Fait-Divers/Rio : La résidence d’un ancien gouverneur ravagée par un incendie mystérieux

Un bâtiment chargé d’histoire part en fumée, les soupçons d’un acte criminel alimentent les interrogations.

Une épaisse colonne de fumée noire a troublé le calme matinal du quartier populaire Rio le dimanche 10 août dernier. Aux premières heures du jour, un incendie d’une rare intensité a entièrement ravagé la résidence d’un ancien gouverneur de la province de l’Estuaire. Le sinistre, survenu entre 6h30 et 7h00, a réduit en cendres l’ensemble des bâtiments qui composait la résidence inhabitée depuis plusieurs mois.

Très vite, des flammes impressionnantes ont envahi les lieux, ne laissant aucune chance à l’imposante bâtisse, aujourd’hui réduite à l’état de ruine fumante. Le sinistre, qualifié de particulièrement violent, a mobilisé les sapeurs-pompiers plusieurs heures durant. Mais en dépit de leurs efforts, le feu avait déjà fait son œuvre. Lorsque les secours sont arrivés sur les lieux aux alentours de 10h, soit près de trois heures après le début de l’incendie selon les témoins, il ne restait presque plus rien à sauver.

Une résidence abandonnée… mais récemment nettoyée ?

La résidence, qui fut autrefois le symbole du pouvoir provincial, était inhabitée depuis plusieurs mois. L’ancien gouverneur n’y résidait plus et, selon les riverains, même le gardien aurait déserté les lieux depuis un certain temps. Les bâtiments étaient plongés dans le noir, sans électricité, ni signe d’occupation.

Pourtant, un détail trouble les esprits des populations de Rio. Les alentours de la résidence montraient des signes d’une activité récente. Les herbes hautes avaient été coupées, les petits arbustes taillés, comme si une opération de nettoyage avait été menée peu de temps avant l’incendie. Une intervention discrète, dont personne ne semble connaître les auteurs.

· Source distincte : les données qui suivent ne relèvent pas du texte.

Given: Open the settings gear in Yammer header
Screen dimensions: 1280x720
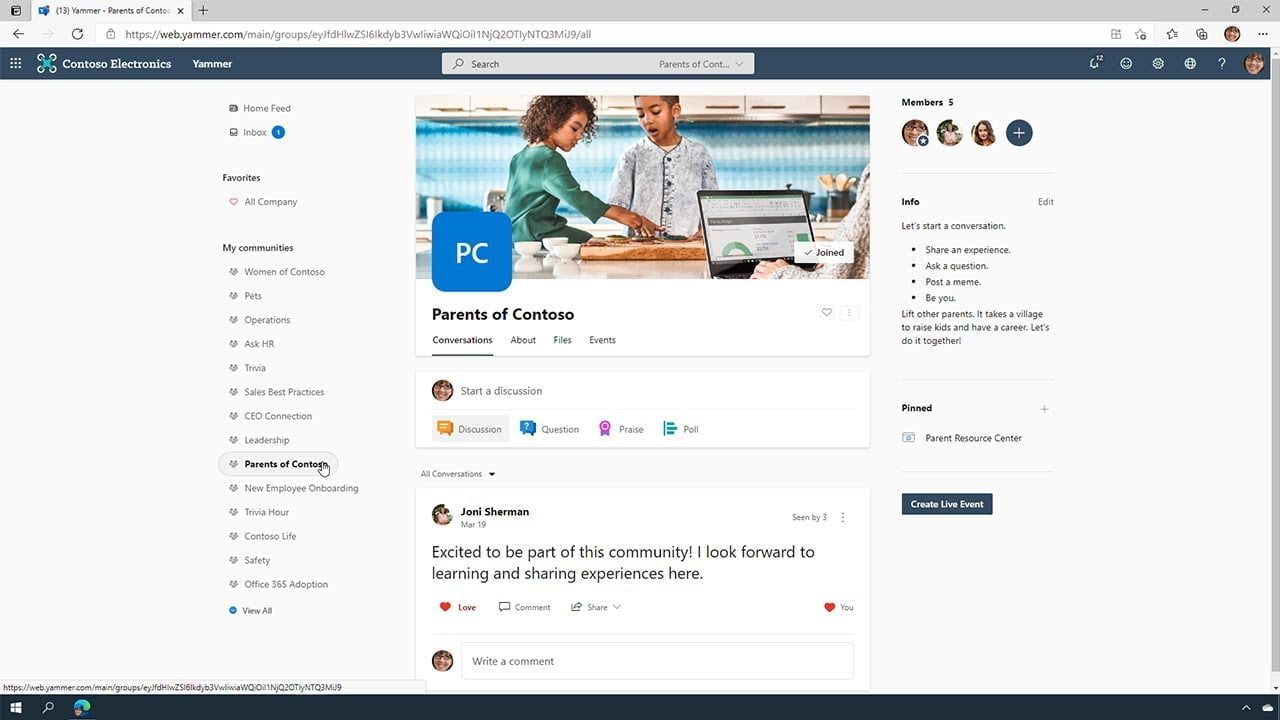Looking at the screenshot, I should [x=1158, y=64].
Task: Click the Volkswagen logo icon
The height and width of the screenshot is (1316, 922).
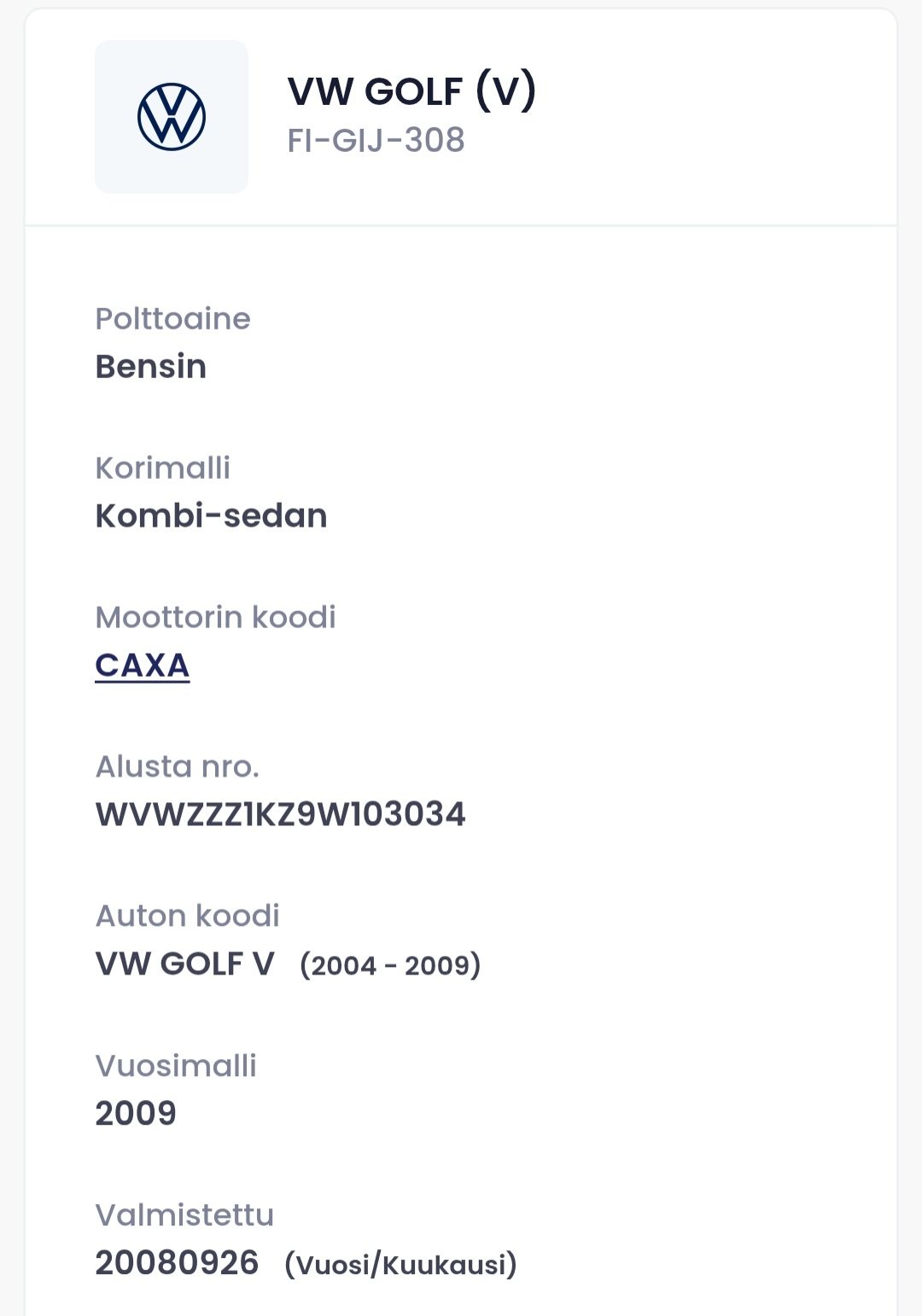Action: pos(172,117)
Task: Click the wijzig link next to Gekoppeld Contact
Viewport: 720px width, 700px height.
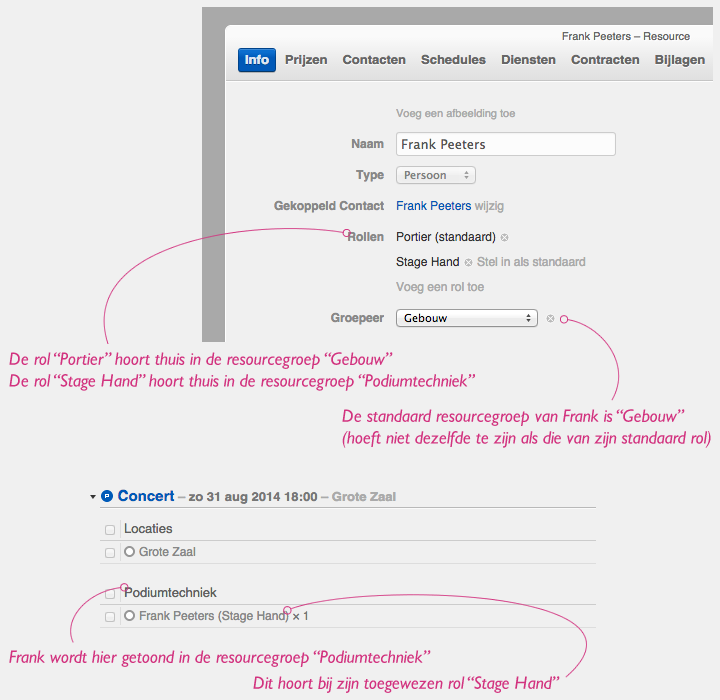Action: pyautogui.click(x=489, y=206)
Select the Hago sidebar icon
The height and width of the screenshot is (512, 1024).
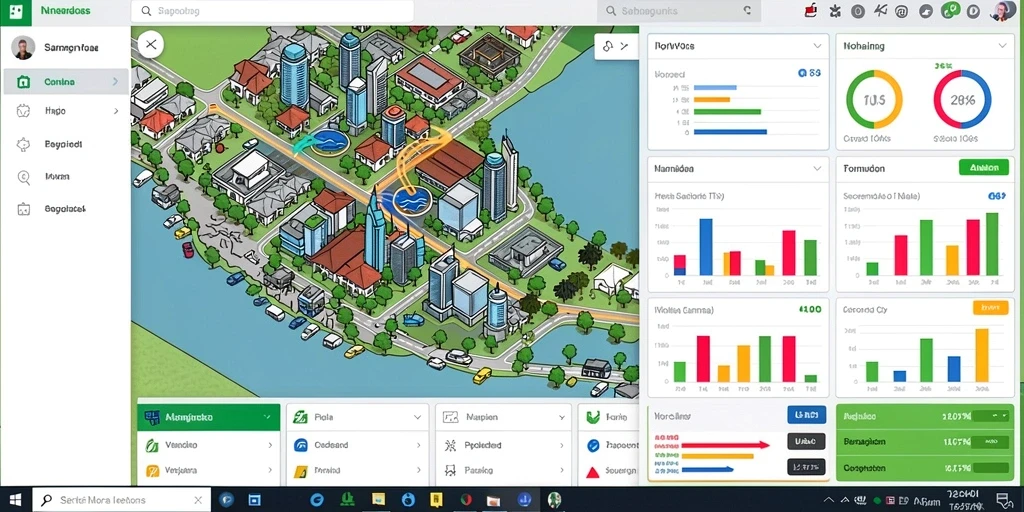click(24, 111)
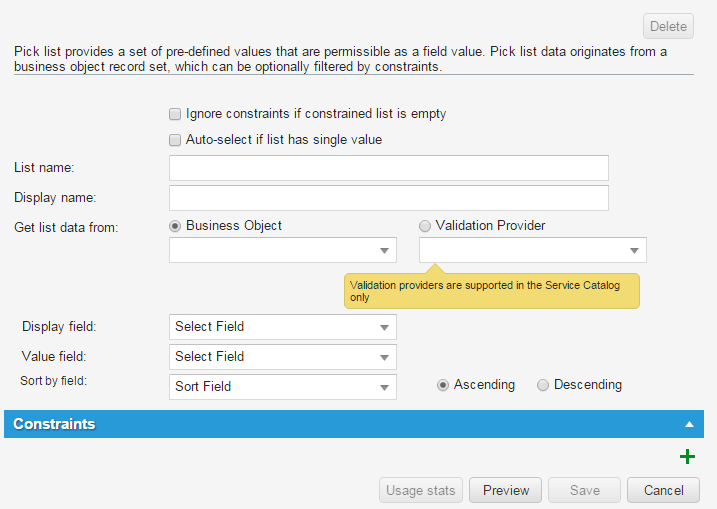The width and height of the screenshot is (717, 509).
Task: Select the Business Object radio button
Action: [x=176, y=226]
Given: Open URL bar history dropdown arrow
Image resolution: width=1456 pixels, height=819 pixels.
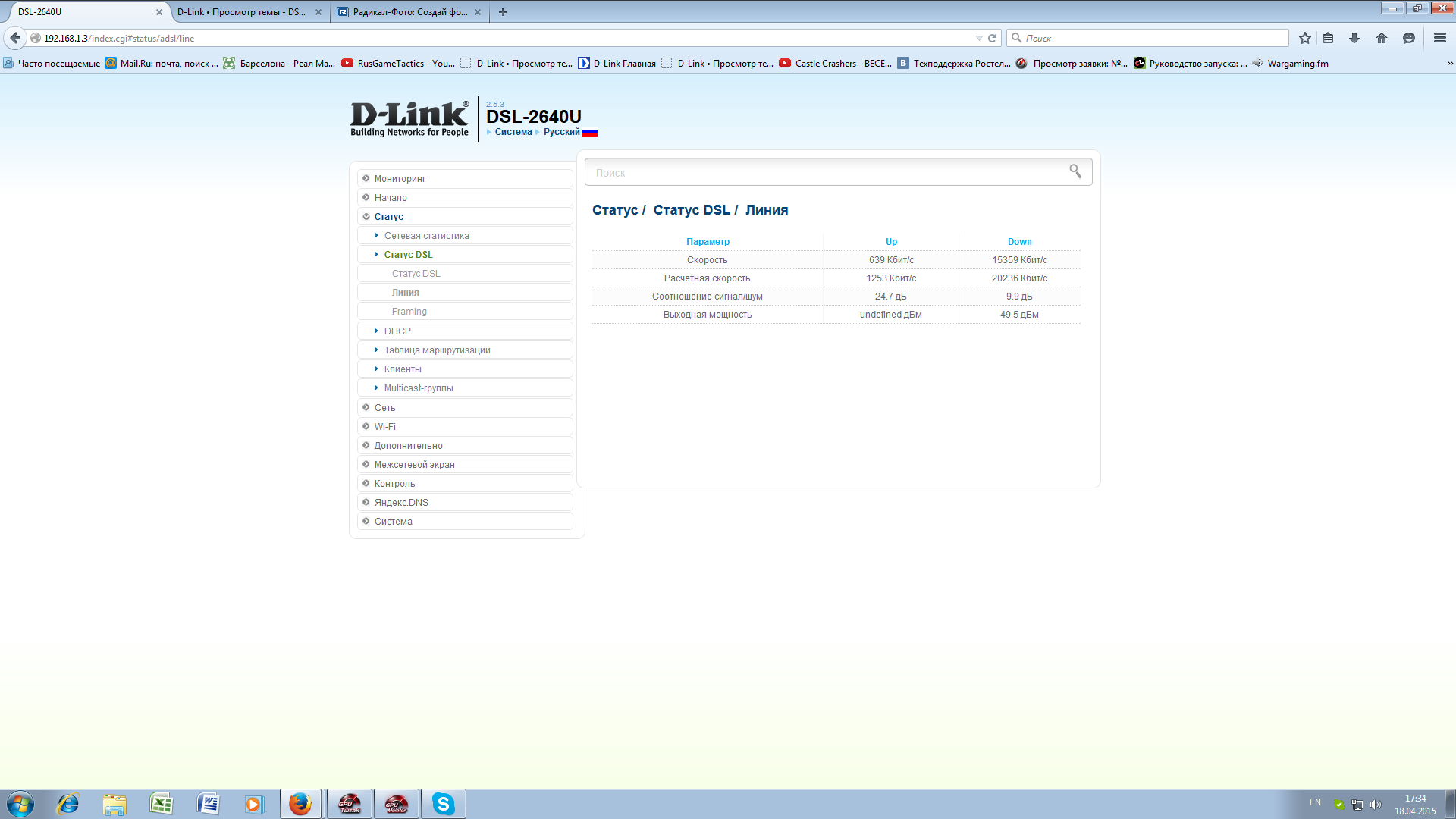Looking at the screenshot, I should point(978,38).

« On voyait bien que quelqu’un avait nettoyé la cour il y a quelques jours à peine », confie une habitante du voisinage, encore sous le choc. « C’est ce qui nous fait croire que ce n’est pas un feu accidentel. Il y a quelque chose de louche dans cette histoire. »

Un feu mal éteint… ou un incendie criminel ?

D’après les premières constatations, les flammes pourraient avoir été déclenchées par un feu de broussailles mal maîtrisé. Les individus à l’origine du débroussaillage auraient mis le feu à l’herbe coupée avant de quitter les lieux, sans s’assurer de son extinction complète. Porté par le vent, le feu se serait alors propagé aux structures de la résidence, principalement construites avec des matériaux inflammables.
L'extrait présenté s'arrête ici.